2. Buy some greaseproof paper sandwich bags (plastic coverings on food may be harmful to our children’s health) small reusable containers and fun stickers. Use these to create attractive packaging to hold their interest, and help the environment at the same time.
3. Get the children involved, they are far more likely to eat something they enjoyed backpack lunch bag making. Buy or make pizza, cut into smaller pieces and get the kids to make their own mini-pizzas to eat cold. Provide healthy toppings such as mozzarella, cherry tomatoes, red and yellow peppers, peas and mushrooms.
4. Make fruit fun. Buy vitamin-packed strawberries, blueberries, kiwis and grapes. Set them in jelly in little pots, thread them on wooden skewers or make them into a lovely salad.
5. Kids love ‘dippers’ but they are full of junk. Make your own, with little pots of humus, mackerel pate, or cream cheese, prepare sticks of vegetables such as carrots, cucumber, peppers, celery or use breadsticks and crackers. Pack some veggie sausages and a little pot of tomato ketchup.
6. Cook pasta, noodles or rice at tea-time and put some aside for a healthy salad containing tuna, chicken and fresh or cooked veg. Encourage the kids to feel grown up for trying new more adult things.
7. Try alternatives to sandwiches to add variety. Kids love little pita pockets or tortilla wraps rolled up. Fill them with grated cheese and carrot, or avocado, tuna, a little chicken, or baby leaf spinach.
8. Pack a little salad box. Try cherry tomatoes, grated carrot, baby leaf spinach, lettuce, cucumber sticks, lightly cooked baby corn and green beans, and sprinkle on sunflower and pumpkin seeds for brain-boosting essential fatty acids.
9. Encourage them to drink water or a little bottle of fresh fruit juice, much healthier than squash.

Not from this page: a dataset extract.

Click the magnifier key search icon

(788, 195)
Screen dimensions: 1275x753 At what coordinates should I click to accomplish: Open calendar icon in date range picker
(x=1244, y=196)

10. Buy as much local and organic food as possible. This food will be higher in vitamins, minerals and important enzymes. You can guarantee that organic foods will not contain dangerous additives, pesticides, and hydrogenated fats. Try visiting the organic section in your supermarket.
I can understand that you may think that this will be costly and time-consuming.
Firstly, it is worth considering the cost of not improving our children’s diet and making time; poor concentration, bad behavior, skin problems, allergies, weight problems and associated emotional stress, adulthood plagued by ill health and possible heart disease, type 2 diabetes, and high blood pressure, I could go on. Secondly you may be surprised how much money you save by banning the junk. Supermarkets such as Tesco now have a broad range of organics at reasonable prices, and the local fruit and veg shop will provide local seasonal produce cheaper than the supermarket. Give it a go, fill the house with delicious wholesome food, lead by example and improve your diet, the whole family will feel better and be healthier.